Lohnentwicklung liegt weiter oberhalb der Inflationsrate
Die finanziellen Spielräume der Unternehmen werden geringer, weil die sinkenden Umsätze mit höheren Löhnen einhergehen. Im November fiel der Anstieg auf Jahressicht zwar schwächer aus als in den Vormonaten. Mit einem Plus um 3,8 Prozent liege die Lohnentwicklung aber weiter oberhalb der Inflationsrate und sei ein wesentlicher Kostentreiber der Unternehmen. Für die Beschäftigten entwickeln sich die steigenden Löhne zum zweischneidigen Schwert. Sie verdienen zwar mehr, die Beschäftigung ging aber den dritten Monat in Folge leicht zurück.
Der von Arbeitsmarktexperten prognostizierte Anstieg der Arbeitslosigkeit scheint damit zumindest bei den kleineren Unternehmen schon begonnen zu haben. Derzeit sind in Deutschland 2,77 Millionen Menschen arbeitslos. Im kommenden Jahr könnte die Marke von drei Millionen Arbeitslosen fallen. Die erhoffte konjunkturelle Belebung am Jahresende bleibt bislang aus. Im Dezember ist der Ifo-Geschäftsklimaindex auf den niedrigsten Stand seit Mai 2020 gesunken, vor allem weil die befragten Unternehmen noch pessimistischer ins neue Jahr blicken.

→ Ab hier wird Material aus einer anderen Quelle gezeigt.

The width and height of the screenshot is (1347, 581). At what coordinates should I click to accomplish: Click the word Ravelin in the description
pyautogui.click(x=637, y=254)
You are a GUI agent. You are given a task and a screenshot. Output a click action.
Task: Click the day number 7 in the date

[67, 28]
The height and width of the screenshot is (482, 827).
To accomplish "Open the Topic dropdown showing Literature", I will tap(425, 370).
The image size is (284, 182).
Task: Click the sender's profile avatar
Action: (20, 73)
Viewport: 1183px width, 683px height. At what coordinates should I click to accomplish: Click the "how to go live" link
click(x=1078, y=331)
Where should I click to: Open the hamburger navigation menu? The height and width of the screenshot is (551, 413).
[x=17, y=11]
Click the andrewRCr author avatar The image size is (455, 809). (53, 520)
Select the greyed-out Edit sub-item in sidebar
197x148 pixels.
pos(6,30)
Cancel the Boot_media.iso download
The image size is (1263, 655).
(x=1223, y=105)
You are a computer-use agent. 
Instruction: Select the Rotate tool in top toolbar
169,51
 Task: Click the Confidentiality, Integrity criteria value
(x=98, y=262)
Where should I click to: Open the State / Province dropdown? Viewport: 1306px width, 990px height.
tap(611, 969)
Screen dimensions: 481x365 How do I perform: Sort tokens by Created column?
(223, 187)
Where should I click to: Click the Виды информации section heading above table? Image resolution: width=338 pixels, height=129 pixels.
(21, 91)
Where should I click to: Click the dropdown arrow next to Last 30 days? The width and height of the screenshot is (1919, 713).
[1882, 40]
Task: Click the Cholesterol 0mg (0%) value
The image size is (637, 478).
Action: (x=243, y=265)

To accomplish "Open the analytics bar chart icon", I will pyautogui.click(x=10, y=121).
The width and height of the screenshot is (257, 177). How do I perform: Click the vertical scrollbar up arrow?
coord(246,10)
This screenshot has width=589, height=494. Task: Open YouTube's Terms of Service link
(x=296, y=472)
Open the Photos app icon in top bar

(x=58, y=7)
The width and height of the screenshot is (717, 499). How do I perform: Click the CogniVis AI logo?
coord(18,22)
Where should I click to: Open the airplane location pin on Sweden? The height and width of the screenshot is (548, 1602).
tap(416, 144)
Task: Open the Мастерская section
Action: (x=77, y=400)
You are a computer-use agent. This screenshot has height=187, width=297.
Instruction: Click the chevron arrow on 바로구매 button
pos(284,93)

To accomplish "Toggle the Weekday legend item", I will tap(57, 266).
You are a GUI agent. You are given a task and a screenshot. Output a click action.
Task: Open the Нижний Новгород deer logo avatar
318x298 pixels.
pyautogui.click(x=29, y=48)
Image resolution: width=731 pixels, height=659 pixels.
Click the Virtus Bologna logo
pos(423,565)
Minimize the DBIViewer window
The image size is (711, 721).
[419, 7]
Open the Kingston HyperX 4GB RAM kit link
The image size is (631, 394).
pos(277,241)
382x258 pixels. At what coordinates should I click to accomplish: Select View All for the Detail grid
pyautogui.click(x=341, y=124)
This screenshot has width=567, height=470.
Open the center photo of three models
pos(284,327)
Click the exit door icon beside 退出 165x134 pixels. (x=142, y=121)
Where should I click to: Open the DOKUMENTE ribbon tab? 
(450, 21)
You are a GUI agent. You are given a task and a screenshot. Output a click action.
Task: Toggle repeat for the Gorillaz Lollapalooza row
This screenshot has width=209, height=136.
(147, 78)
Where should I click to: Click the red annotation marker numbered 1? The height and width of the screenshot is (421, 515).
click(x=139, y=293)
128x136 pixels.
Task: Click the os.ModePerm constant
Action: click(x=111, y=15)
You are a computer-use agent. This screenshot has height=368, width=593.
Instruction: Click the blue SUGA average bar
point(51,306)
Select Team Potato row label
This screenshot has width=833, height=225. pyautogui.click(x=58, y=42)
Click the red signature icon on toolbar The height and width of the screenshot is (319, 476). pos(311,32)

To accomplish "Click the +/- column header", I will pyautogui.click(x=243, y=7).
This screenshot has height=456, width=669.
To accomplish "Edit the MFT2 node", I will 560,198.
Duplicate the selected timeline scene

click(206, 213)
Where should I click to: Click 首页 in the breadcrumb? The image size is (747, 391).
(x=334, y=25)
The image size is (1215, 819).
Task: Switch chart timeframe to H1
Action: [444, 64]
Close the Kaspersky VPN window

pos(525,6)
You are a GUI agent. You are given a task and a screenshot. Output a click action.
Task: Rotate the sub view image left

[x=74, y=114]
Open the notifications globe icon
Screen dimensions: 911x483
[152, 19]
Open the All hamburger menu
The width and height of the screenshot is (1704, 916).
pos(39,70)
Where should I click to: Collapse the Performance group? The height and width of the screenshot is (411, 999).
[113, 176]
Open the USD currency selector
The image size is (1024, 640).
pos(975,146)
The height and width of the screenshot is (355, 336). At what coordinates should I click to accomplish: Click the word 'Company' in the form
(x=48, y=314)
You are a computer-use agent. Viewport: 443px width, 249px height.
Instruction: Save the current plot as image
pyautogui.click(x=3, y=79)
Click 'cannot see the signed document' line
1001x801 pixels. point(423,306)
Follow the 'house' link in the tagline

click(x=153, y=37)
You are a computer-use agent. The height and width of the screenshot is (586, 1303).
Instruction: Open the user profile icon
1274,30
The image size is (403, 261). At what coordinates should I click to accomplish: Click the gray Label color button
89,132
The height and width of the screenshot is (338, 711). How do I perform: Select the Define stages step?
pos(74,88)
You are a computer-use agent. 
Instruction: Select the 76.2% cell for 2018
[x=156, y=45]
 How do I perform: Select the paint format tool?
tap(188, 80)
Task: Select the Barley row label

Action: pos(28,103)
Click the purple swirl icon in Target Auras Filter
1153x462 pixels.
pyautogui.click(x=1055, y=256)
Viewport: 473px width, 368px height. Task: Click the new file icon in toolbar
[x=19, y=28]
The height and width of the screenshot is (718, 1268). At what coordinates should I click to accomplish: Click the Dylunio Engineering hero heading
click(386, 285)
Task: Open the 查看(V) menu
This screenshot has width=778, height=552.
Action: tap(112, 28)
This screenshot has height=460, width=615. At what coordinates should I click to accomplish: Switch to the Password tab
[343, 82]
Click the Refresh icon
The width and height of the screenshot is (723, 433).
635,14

Wie dünn die Luft für etliche Unternehmen inzwischen ist, belegt die steigende Zahl der Insolvenzen. Für 2024 erwartet die Bonitätsauskunft Creditreform 22.400 Unternehmensinsolvenzen, ein Viertel mehr als im vergangenen Jahr. Auch hier zeigte sich: Der größte Teil der Insolvenzen entfällt in diesem Jahr auf kleine Unternehmen. Acht von zehn der betroffenen Firmen beschäftigten höchstens zehn Beschäftigte. Die Aussichten für das kommende Jahr sind nicht besser. „Die Insolvenzwelle wird sich im Jahr 2025 verstetigen“, sagte Creditreform-Geschäftsführer Bernd Bütow.